On January 7 and January 24th, 2024, whitehat @GregadETH submitted High and Critical vulnerabilities in the Graph ecosystem, which consisted of 2 rounding errors that had the potential to result in the loss of user funds or unclaimed yield.

The Graph quickly patched the issue, and paid out a bounty total of $290,497 to the whitehat.

The Graph overview

The Graph considers itself a “decentralized indexing protocol”. What does this mean? It enables mainly developers to access and query data across different blockchains using its “subgraphs”, which are APIs. As with other decentralized protocols, it relies on the coordination of multiple parties, i.e. indexers, curators, and delegators, to provide its services, and thereby generate value.

Although blockchain data is by default, public, the process of collecting it is not as straightforward. Assuming you have the technical knowhow and the right setup to download and interpret the raw block data from a node, you’d still have to hunt the needle in the haystack of transactions, and do it efficiently.

By using The Graph, users can more easily access data from the blockchain via its GraphQL API, paying only for the specific information they need with GRT, the protocol’s native token. This token is also used by indexers (node operators of the network) to stake and index data based on specific curated subgraphs (APIs).

The part of The Graph that we will be discussing in this vulnerability analysis mainly concerns this staking functionality.

Vulnerability Analysis

The root cause of the vulnerability are two rounding errors, occurring in two separate assets and causing discrete impacts on each. Ensuring the precision or proper handling of floating-point arithmetic is crucial to avoiding financial discrepancies or exploitation of contract logic. Its versatility and frequency of finding makes it #6 of the Top 10 common smart contract vulnerabilities identified by Immunefi in 2023.

Locating the first issue

When a new subgraph API is created, the “curator”, or creator of the subgraph, stakes a certain amount of GRT tokens to do so, and pays a curation tax of 1% of the staked amount to the platform. This amount is variable, as a higher amount increases the likelihood that they will be indexed and earn fees. From this part onwards, the curator will be referred to as “user”.

**DATA SEGMENT**

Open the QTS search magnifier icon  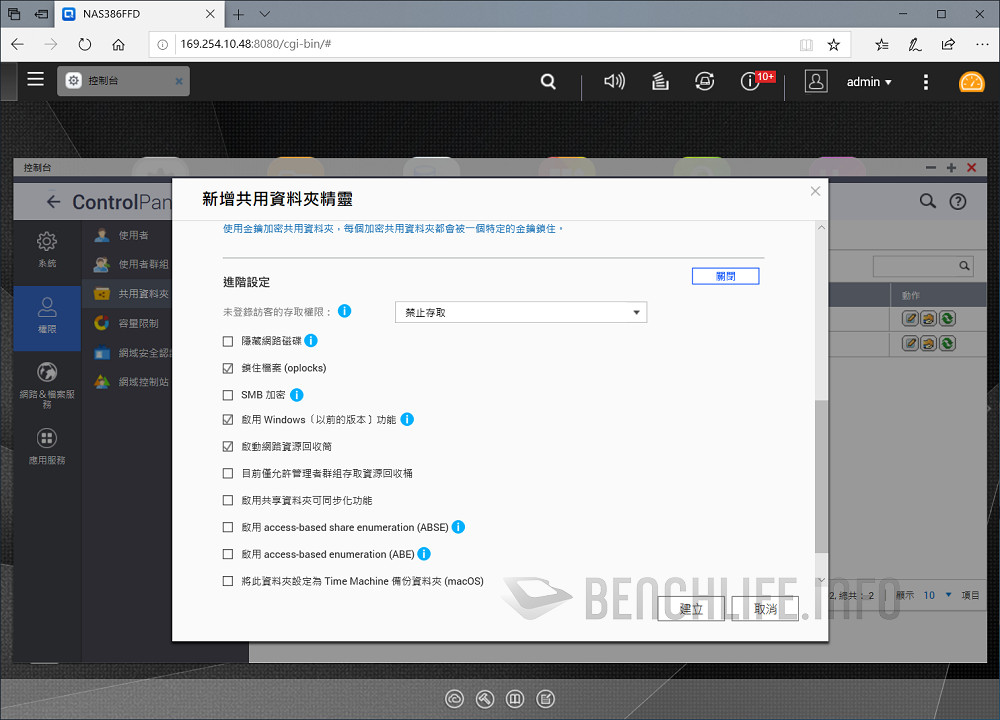click(x=548, y=82)
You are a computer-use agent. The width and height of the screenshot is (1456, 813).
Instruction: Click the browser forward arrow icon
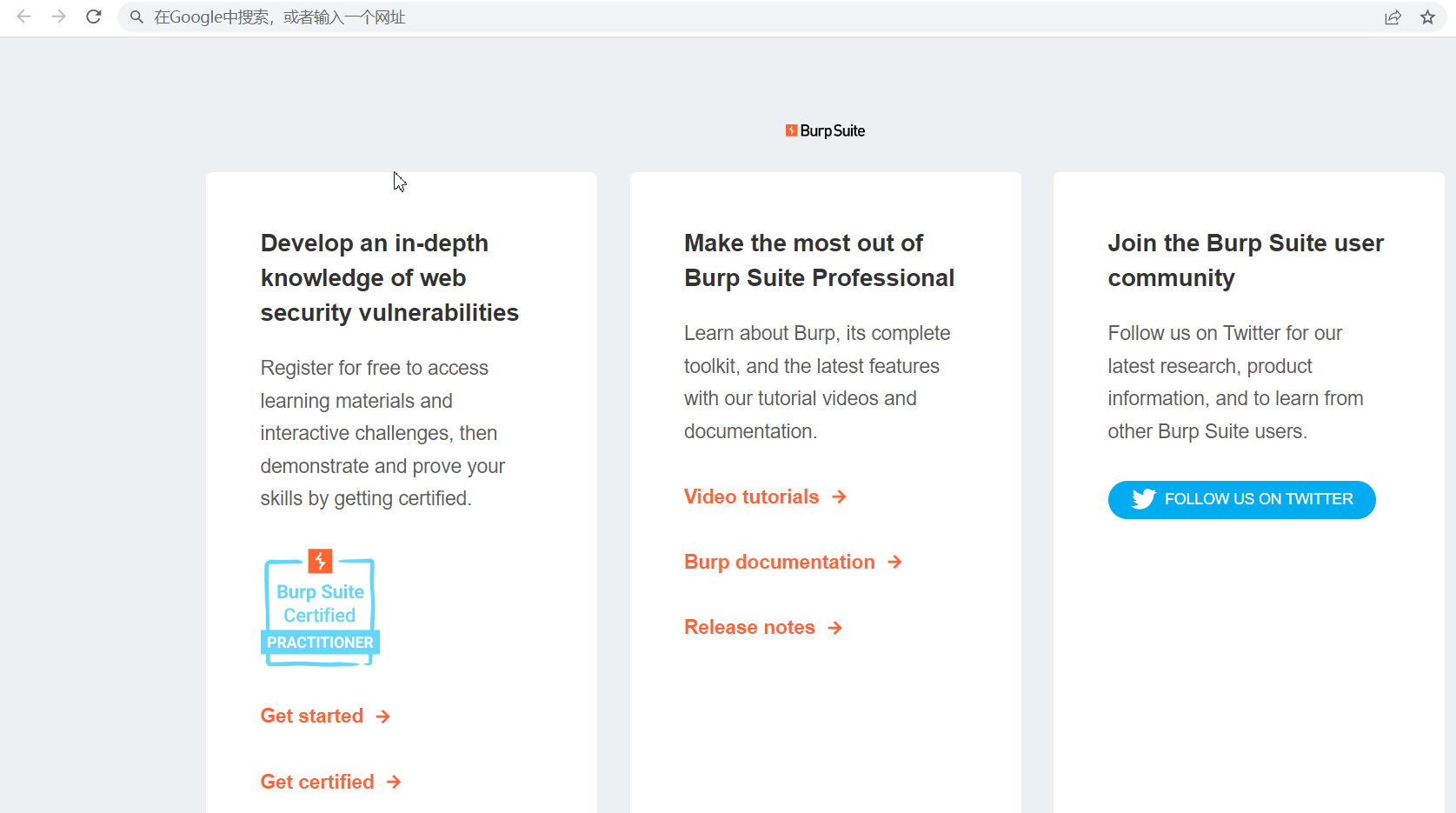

**TASK REQUIREMENTS**
a) List the parties whose coordination The Graph relies on, as given in the write-up on The Graph vulnerability.
b) Pick up the write-up on The Graph vulnerability after its final sentence and carry it forward.

**ANSWERS TO THE EXERCISE**
a) Indexers, curators, and delegators.

b)
The first rounding issue occurred in `Curation.sol` and `L2Curation.sol`, precisely in the `mint` function. The expected behavior of this function is that a user passes an amount of tokens to mint and then pays the `curationTax` amount of tokens to the called contract.

pragma solidity ^0.8.13;

//* @notice Deposit Graph Tokens in exchange for signal of a SubgraphDeployment curation pool. 
* @param _subgraphDeploymentlD Subgraph deployment pool from where to mint signal 
* @param _tokensln Amount of Graph Tokens to deposit 
* @param _signalOutMin Expected minimum amount of signal to receive 
* @return Amount of signal minted 
* @return Amount of curation tax burned 
*/ 
function mint(bytes32 _subgraphDeploymentlD, uint256 _tokensln, uint256 _signalOutMin) external override notPartialPaused returns (uint256, uint256) {
//Need to deposit some funds 
require(_tokensln != 0, "Cannot deposit zero tokens"); 
//Exchange GRT tokens for GCS of the subgraph pool 
(uint256 signalOut, uint256 curationTax) = tokensToSignal(_subgraphDeploymentID, _tokensln); 
//Slippage protection  
require(signalOut >= _signalOutMin, "Slippage protection"); 
address curator = msg.sender; CurationPool storage curationPool = pools[_subgraphDeploymentID]; 

Here, the `curationTax` calculation implemented in the body of the `tokensToSignal` is working incorrectly when the amount of minted tokens is below 100.

Let’s take a closer look at the rounding implementation in the calculation in the `tokensToSignal` function presented below.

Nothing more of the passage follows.